Sociedade

AdP vai renovar licença ambiental

Enquanto decorre o inquérito do Ministério Público (MP), a Adubos de Portugal (AdP) mantém a licença ambiental, disse ao SOL fonte oficial do gabinete do ministro do Ambiente. “A AdP Fertilizantes  mantém válida a licença ambiental n.º 173/2008, relativa à prevenção e controlo integrados da poluição”, explicou aquela fonte ao SOL, acrescentando estar “neste momento em curso o processo de renovação”.


A AdP voltou a laborar a 27 de Dezembro e os três funcionários que tiveram legionella já regressaram ao trabalho.

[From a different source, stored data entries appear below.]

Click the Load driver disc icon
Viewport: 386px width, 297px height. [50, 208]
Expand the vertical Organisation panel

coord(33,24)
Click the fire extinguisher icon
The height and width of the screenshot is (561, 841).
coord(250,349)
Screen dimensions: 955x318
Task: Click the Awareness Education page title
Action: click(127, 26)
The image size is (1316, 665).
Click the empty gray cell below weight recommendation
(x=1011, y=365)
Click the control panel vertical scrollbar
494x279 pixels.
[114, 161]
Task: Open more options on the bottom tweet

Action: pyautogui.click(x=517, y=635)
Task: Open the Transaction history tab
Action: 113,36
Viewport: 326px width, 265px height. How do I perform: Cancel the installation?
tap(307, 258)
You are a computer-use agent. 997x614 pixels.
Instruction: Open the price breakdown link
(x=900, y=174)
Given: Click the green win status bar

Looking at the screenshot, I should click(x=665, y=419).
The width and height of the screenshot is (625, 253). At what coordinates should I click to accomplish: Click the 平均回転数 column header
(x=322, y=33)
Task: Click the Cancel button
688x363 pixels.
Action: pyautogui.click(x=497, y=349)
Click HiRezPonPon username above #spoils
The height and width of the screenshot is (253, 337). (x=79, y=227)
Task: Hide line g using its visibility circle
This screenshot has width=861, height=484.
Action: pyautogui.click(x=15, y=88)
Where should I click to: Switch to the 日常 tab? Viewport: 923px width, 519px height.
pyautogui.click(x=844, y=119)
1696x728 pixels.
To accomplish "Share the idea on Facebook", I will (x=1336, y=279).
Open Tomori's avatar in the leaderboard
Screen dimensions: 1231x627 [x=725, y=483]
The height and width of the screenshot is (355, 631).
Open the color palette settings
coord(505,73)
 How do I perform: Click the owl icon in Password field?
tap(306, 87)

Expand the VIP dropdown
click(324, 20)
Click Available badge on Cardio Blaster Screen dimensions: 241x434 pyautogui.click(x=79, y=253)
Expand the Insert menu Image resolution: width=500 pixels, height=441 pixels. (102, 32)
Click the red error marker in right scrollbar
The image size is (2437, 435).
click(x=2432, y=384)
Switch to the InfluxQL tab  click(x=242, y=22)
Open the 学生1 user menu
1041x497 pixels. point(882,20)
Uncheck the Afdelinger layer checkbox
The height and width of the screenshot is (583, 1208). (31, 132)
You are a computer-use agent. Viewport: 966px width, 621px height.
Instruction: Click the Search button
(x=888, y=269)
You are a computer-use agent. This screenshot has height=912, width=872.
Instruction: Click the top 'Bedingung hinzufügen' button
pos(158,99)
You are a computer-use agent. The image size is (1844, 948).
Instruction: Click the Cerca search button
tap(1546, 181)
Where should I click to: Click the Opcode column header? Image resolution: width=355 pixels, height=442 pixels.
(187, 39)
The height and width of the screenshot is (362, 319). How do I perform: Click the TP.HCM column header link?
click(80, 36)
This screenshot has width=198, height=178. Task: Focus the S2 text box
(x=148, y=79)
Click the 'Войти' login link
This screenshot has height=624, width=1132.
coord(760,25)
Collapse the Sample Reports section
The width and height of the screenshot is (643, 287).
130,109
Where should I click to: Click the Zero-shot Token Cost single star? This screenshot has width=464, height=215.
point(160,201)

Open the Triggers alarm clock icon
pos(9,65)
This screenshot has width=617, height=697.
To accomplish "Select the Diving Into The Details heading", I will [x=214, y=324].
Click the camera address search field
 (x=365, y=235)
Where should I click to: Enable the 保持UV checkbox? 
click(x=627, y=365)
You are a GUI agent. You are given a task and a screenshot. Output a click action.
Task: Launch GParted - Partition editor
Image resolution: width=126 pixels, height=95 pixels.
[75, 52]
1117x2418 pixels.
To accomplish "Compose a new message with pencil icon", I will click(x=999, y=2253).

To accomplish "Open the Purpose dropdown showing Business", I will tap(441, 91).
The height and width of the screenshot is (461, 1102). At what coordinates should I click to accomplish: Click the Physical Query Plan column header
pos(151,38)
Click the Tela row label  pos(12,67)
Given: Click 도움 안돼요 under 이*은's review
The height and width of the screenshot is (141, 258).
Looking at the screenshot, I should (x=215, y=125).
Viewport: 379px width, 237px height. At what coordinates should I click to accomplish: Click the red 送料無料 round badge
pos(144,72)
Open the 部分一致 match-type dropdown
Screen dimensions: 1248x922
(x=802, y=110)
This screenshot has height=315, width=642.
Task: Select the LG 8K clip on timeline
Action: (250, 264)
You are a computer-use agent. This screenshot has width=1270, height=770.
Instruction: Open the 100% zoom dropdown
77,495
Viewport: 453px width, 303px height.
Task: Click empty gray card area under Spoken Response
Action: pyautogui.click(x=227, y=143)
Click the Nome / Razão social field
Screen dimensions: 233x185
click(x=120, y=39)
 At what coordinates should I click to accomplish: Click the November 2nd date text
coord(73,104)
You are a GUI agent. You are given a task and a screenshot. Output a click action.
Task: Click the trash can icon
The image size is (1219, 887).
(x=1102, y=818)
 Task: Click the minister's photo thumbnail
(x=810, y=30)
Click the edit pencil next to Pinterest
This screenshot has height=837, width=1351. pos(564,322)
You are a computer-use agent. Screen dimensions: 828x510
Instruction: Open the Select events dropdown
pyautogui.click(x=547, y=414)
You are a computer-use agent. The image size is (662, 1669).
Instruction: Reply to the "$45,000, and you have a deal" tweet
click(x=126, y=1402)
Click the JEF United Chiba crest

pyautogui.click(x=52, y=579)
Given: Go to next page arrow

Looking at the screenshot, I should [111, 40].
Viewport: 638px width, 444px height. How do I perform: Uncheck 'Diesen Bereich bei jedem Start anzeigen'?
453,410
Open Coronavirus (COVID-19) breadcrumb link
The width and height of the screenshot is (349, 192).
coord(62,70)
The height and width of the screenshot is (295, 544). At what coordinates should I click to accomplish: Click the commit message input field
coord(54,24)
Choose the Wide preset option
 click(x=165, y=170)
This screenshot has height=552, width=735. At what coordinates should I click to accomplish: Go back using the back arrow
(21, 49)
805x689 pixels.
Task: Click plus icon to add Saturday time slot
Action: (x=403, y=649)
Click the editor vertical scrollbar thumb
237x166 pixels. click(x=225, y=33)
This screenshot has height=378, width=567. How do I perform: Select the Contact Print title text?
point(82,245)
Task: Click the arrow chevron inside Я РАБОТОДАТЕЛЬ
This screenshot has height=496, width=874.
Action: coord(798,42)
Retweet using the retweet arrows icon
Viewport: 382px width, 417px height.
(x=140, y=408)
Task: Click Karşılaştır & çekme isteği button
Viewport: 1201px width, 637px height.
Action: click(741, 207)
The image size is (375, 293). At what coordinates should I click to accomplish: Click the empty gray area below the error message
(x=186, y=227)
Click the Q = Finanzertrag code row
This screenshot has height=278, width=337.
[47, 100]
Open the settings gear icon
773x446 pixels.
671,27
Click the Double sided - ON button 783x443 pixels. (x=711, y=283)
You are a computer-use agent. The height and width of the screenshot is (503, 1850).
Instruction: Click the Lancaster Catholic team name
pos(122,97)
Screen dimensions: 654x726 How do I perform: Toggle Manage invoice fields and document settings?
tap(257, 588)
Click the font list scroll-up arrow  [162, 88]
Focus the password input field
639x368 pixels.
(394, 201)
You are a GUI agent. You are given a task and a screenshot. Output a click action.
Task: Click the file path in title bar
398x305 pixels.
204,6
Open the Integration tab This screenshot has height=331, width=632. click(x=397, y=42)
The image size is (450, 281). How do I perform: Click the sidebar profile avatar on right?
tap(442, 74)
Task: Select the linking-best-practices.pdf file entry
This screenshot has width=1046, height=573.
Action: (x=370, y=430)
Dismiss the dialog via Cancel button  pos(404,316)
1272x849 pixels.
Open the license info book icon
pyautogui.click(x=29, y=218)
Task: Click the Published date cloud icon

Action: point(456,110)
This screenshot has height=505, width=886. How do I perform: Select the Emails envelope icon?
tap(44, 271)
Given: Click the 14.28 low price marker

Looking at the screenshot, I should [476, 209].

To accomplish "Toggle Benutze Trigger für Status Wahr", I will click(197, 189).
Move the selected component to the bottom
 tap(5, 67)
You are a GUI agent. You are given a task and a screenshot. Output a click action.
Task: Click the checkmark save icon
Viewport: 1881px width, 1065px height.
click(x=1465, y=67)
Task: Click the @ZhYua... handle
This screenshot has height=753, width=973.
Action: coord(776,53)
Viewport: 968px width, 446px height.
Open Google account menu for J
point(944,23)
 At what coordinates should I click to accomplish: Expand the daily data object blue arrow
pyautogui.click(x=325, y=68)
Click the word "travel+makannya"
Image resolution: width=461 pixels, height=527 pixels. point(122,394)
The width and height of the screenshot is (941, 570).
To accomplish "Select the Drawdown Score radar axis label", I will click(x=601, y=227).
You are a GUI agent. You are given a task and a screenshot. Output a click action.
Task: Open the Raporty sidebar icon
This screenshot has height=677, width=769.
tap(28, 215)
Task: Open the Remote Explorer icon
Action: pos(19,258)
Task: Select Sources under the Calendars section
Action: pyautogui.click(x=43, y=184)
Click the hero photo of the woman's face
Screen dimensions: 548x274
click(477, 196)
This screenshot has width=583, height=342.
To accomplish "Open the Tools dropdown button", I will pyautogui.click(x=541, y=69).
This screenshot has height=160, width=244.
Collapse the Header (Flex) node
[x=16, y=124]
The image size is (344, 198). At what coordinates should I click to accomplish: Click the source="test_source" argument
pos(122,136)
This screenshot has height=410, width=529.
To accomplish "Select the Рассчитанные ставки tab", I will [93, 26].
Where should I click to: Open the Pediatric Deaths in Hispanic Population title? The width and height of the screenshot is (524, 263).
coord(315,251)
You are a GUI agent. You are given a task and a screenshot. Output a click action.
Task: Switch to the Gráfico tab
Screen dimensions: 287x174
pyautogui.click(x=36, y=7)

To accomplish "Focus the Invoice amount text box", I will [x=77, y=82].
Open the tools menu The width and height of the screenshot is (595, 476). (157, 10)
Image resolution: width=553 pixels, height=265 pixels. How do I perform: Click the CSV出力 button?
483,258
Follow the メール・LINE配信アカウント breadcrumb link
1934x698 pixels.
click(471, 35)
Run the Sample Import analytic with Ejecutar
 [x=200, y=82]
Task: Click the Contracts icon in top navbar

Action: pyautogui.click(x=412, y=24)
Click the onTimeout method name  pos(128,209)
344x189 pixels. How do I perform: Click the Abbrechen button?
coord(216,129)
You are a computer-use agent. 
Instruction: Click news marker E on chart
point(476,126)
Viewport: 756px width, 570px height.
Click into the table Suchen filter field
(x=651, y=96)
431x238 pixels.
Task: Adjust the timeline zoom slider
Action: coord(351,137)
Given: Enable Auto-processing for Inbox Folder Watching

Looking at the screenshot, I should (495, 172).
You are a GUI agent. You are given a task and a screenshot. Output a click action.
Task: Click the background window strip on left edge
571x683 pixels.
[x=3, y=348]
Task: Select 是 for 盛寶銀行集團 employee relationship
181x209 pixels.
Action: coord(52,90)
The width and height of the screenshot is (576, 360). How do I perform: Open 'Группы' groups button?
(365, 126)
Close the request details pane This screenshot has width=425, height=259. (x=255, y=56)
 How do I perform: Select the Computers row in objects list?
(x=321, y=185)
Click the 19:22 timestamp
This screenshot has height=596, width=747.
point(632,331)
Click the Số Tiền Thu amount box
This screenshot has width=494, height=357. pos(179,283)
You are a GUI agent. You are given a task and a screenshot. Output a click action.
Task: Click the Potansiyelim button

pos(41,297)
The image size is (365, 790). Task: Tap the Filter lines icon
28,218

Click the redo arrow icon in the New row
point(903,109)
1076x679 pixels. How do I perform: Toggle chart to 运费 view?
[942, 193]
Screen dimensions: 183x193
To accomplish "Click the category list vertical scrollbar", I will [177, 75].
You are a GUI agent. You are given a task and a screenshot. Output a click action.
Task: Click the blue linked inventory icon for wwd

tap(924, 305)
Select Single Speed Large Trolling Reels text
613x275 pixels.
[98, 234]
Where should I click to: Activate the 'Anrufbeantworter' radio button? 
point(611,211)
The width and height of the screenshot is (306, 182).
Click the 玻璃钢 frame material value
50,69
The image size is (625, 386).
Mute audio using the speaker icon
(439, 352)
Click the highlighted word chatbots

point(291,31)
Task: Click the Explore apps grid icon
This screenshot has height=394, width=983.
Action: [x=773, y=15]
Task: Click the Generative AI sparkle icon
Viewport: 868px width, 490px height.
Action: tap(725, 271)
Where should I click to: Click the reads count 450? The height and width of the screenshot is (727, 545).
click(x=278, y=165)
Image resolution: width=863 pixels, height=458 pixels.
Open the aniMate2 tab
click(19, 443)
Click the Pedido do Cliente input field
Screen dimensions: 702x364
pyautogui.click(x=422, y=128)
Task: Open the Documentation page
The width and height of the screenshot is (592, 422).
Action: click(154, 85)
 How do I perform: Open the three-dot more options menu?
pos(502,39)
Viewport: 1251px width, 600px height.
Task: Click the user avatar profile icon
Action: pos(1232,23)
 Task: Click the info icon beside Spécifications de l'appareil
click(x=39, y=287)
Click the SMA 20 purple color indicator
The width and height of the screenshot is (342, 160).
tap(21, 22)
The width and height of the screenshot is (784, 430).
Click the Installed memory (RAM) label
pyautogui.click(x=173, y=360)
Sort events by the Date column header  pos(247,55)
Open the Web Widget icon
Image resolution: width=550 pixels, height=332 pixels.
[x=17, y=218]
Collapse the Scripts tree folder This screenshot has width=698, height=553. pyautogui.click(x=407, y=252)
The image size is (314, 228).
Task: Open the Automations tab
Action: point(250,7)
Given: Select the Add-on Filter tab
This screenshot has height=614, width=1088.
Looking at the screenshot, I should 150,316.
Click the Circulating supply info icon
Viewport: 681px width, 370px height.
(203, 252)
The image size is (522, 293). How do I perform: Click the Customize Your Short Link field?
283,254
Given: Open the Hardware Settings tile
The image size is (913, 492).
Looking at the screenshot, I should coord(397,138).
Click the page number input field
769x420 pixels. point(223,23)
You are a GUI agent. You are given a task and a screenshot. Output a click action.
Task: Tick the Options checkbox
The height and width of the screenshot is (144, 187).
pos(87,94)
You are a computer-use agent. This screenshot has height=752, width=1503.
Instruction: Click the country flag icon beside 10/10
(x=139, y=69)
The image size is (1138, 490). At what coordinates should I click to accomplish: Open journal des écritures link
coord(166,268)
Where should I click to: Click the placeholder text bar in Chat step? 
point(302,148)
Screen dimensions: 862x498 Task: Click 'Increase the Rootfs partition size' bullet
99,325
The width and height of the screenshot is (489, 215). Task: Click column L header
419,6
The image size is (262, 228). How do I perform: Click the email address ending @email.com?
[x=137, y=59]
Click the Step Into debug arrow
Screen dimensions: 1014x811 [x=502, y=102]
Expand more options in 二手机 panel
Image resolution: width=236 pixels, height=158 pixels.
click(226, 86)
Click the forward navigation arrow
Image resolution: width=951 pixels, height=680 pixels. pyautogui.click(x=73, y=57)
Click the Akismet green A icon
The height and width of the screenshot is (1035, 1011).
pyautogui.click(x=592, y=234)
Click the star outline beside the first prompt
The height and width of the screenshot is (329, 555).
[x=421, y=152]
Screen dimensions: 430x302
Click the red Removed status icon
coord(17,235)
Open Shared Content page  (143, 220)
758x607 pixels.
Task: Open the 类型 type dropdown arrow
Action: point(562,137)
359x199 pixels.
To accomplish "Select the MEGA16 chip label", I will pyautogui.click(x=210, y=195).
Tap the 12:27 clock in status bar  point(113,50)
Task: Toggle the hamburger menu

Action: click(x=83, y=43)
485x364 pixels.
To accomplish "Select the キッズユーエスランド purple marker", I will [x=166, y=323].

Ao SOL, a mesma fonte explicou que a Inspecção-Geral das Actividades da Agricultura, do Mar, do Ambiente e do Ordenamento do Território “continua a acompanhar a laboração das unidades”, que estão “abrangidas pelo Regime das Emissões Industriais”.

E será precisamente uma violação do Regime das Emissões Industriais (REI) por parte da AdP que estará em causa. Segundo fonte do Ambiente, antes de enviar o caso ao MP, a IGAMAOT e a Agência Portuguesa do Ambiente analisam a conformidade dos parâmetros que constam na licença ambiental: as empresas têm de obedecer ao REI, aplicável à prevenção e ao controlo da poluição, bem como às regras destinadas a evitar e/ou reduzir as emissões para o ar, a água e o solo e a produção de resíduos. No caso da AdP, “os resultados das diligências empreendidas pela IGAMAOT foram remetidos ao MP”. 

Nesta situação, explicou ao SOL o especialista em Direito do Ambiente André Folque, “a lGAMAOT terá recolhido amostras e encontrado indícios de um nexo de causalidade entre os motores de arrefecimento da empresa de adubos e as mortes verificadas”.